In terms of manufacturing, we’re not just talking about producing plastics or everyday items like socks and shoes. China is a global superpower in high-tech exports, including electronics, metals, and chemicals. This dominance is a major concern for Washington, which is why the CHIPS Act was created.
Even with the CHIPS Act, the US faces significant challenges in regaining its manufacturing foothold. TSMC has raised concerns about the difficulties it encounters with its expansion in Arizona, including issues with infrastructure and the challenge of finding skilled talent for semiconductor manufacturing in the US (see my previous piece on semiconductors).
Finally, here is another chart of global high-tech exports by countries (source: SL Kanthan Twitter):
Finally, and most importantly, China's need and urgency to build and develop AI is much greater than that of the US. Let me explain. For China, demographics present a challenge that AI is poised to address. Contrary to the concerns of many China skeptics, the demographic issue is not as pressing for Beijing as it might seem. As mentioned earlier, China already outperforms the West in terms of STEM talent among its youth. The main issue Beijing is tackling is the replacement of low-skilled factory workers. When China opened up and joined the WTO in 2001, it became a hotspot for multinationals seeking cheap labor. However, as China advances up the manufacturing value chain and its middle class grows, many young Chinese are unwilling to work in low-wage factory jobs, highlighting the true demographic challenge (courtesy: Statista).

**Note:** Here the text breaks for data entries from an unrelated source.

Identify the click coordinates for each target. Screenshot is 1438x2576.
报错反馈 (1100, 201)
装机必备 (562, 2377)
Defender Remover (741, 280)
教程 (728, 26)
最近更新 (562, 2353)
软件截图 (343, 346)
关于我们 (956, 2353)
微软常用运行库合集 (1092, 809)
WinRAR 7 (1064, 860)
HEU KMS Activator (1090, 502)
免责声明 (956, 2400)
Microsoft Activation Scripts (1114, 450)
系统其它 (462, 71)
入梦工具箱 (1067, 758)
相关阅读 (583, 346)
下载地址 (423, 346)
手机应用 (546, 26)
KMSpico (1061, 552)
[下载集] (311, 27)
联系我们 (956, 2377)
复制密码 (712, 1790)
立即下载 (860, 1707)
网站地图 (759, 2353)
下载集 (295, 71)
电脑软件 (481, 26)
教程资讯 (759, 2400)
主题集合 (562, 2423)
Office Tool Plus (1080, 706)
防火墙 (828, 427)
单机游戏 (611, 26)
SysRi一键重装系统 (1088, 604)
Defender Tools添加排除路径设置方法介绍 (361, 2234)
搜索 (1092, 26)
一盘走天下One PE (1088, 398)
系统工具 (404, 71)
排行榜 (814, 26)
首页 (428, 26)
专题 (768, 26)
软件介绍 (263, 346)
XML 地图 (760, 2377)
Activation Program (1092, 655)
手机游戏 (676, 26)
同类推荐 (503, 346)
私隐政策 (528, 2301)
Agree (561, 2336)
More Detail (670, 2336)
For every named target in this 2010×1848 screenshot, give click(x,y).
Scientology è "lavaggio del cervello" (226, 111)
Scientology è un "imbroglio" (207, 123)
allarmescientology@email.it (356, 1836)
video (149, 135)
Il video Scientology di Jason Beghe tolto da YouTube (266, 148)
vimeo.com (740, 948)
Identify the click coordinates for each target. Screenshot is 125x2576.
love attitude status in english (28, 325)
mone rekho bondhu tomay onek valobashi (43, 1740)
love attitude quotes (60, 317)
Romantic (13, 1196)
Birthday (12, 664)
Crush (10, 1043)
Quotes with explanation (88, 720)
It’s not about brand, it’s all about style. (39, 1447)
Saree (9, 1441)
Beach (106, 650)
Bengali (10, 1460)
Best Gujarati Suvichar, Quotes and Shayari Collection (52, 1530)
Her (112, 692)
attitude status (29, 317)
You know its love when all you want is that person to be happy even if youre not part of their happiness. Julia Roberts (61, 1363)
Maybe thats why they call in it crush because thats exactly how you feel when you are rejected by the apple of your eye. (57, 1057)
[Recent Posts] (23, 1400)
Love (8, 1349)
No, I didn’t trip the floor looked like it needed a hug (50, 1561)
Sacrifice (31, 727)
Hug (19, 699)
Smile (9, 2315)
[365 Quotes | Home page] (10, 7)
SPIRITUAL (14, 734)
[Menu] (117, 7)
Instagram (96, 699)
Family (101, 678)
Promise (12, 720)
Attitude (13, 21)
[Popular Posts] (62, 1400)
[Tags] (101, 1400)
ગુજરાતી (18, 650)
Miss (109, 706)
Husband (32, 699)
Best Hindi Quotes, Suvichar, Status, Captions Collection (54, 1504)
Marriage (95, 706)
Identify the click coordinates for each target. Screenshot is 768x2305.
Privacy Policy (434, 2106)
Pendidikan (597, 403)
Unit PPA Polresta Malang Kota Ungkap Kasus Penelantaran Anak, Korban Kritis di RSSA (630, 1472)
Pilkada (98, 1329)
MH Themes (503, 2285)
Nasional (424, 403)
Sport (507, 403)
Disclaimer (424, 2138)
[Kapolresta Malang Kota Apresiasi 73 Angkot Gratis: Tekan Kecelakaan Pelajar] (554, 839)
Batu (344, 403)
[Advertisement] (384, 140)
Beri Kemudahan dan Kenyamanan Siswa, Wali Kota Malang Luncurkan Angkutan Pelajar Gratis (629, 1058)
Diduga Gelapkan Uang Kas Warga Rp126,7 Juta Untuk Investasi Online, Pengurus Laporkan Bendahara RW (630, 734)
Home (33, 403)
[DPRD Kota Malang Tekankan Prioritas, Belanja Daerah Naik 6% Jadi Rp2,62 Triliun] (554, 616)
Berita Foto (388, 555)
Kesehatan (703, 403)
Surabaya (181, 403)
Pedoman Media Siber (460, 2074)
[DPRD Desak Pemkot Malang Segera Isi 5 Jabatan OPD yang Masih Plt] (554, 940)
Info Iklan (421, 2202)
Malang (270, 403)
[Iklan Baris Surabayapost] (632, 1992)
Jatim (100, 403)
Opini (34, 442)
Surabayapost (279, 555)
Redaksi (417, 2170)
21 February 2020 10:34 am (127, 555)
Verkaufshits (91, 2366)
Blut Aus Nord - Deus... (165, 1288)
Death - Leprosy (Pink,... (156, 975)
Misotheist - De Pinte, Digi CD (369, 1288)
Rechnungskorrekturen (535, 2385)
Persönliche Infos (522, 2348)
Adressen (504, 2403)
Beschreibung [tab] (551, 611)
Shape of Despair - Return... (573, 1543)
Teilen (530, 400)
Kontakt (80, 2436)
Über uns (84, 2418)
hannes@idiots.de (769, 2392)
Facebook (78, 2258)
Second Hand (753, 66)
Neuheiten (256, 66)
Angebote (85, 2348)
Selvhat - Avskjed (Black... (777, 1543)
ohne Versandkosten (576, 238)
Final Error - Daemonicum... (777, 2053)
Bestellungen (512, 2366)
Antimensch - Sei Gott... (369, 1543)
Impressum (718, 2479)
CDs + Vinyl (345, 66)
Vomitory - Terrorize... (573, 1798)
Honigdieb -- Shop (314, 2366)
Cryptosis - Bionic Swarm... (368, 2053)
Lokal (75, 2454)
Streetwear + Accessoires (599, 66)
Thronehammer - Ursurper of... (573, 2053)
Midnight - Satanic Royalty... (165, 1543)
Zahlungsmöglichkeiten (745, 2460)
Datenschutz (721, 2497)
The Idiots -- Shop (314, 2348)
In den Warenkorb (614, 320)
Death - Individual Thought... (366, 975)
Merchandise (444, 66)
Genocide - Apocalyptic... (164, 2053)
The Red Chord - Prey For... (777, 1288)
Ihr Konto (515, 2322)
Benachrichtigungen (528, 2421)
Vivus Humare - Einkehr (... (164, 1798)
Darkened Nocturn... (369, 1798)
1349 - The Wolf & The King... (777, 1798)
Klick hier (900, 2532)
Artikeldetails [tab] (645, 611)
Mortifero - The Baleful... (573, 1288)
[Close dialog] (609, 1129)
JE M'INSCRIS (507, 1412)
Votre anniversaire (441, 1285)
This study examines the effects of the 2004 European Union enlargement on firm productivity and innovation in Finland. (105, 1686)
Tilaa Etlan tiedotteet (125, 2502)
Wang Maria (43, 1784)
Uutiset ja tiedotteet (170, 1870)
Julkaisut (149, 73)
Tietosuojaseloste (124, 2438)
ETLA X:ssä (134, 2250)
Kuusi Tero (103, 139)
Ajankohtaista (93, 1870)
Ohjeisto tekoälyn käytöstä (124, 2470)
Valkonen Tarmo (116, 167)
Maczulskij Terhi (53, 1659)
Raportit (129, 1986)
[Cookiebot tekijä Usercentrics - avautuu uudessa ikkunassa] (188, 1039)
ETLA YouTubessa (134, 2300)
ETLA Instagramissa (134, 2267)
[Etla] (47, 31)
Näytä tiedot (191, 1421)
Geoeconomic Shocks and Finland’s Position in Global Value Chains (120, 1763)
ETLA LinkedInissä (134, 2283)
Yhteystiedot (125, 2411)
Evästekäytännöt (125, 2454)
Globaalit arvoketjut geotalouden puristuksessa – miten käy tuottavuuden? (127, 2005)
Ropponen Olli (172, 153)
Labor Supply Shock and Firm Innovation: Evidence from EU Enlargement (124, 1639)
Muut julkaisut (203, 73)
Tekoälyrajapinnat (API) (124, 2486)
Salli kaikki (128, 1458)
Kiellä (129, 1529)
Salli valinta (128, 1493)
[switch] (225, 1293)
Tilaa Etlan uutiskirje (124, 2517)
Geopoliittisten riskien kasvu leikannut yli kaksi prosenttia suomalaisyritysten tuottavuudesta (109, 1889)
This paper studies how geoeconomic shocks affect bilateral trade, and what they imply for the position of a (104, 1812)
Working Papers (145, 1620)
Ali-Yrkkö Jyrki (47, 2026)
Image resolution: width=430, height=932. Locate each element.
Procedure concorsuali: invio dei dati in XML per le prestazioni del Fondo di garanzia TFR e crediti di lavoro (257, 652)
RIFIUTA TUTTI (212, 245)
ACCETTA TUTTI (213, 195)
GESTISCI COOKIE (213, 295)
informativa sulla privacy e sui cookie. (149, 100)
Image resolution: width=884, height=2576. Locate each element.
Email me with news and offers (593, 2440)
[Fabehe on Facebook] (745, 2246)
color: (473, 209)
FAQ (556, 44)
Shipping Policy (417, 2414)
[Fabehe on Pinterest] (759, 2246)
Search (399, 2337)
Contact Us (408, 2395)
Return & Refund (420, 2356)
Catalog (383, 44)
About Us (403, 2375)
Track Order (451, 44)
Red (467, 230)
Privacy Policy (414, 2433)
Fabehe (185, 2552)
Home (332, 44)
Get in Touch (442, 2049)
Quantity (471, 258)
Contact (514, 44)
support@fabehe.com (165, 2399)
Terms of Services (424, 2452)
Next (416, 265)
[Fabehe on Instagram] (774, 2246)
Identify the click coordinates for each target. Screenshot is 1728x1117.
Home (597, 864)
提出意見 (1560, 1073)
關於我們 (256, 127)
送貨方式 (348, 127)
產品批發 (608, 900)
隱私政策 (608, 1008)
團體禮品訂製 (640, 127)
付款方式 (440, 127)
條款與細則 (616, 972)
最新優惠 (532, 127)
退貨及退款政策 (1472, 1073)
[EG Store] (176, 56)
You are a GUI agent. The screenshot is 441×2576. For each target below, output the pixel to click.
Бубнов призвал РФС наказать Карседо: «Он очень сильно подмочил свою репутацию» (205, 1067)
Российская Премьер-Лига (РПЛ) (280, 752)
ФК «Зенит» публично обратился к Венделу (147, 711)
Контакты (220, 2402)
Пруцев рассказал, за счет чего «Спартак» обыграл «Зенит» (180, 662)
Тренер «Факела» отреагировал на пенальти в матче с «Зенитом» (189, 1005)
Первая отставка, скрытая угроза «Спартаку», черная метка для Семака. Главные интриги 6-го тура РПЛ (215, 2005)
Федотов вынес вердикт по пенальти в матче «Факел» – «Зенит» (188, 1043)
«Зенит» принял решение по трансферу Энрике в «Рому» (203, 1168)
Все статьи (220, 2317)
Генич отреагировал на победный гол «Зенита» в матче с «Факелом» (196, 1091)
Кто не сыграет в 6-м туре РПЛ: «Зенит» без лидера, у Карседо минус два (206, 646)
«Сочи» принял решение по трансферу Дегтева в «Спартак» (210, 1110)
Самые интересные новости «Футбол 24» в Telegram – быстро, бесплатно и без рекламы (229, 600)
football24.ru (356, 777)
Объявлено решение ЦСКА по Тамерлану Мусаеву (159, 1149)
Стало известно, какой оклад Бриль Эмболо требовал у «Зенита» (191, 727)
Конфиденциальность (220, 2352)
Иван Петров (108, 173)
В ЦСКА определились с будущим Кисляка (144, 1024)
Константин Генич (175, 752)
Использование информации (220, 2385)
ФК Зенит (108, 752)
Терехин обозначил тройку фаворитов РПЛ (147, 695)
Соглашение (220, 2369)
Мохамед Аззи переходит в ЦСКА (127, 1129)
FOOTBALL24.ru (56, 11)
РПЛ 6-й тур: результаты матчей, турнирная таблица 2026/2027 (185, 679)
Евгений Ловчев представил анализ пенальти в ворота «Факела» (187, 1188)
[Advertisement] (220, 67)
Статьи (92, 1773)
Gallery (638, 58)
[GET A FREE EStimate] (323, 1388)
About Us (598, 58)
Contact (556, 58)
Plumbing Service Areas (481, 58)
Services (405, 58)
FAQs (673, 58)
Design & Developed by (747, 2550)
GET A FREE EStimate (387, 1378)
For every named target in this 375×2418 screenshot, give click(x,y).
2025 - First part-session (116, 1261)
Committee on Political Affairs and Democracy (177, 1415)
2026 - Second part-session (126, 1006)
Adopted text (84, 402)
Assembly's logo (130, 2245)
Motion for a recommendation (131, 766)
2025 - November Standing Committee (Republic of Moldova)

In contrast, the situation in the US is quite different. The majority of US GDP comes from services and private industry, totaling a staggering $23.5 trillion. Much of the discussion about AI in the US revolves around its potential to replace roles in these service sectors. This isn't limited to mundane jobs; it extends to high-profile positions such as investment bankers, hedge fund managers, real estate brokers, doctors, and lawyers—some of the largest taxpayers and key voting blocks. The question arises: will US politicians allow AI to advance unchecked if it threatens to displace these influential professionals? The risk of significant pushback from those seeking to protect their jobs could influence policy decisions.
For years, Wall Street and media outlets like CNBC have glamorized AI, but recently, they have begun to question its viability. The primary concern is the substantial capital expenditures (CapEx) required by tech firms, which are yielding minimal returns. Given an economic and financial system that prioritizes short-term gains, money printing, and extreme financial engineering, there’s skepticism about whether long-term AI success is feasible—especially when competing against a long-term-focused industrial powerhouse like China.
That said, the US is not without its advantages compared to China. The US still boasts some of the largest market-cap tech firms, the world’s leading STEM research universities, and a strong pool of tech talent eager to come to the US. However, in the grand scheme of things, the current edge belongs to China. To compete effectively in the 21st-century AI race, the US will need to make a concerted and significant effort.
If the previous technology revolution brought sky-high stock market returns, deflation, and a significant productivity boost, this new technological revolution will demand much more energy, extensive infrastructure development, and may lead to inflation and social unrest. The country that excels in tech talent, cheap electricity, access to commodities, and manufacturing capabilities will likely dominate the global AI race. As it stands, China is currently ahead.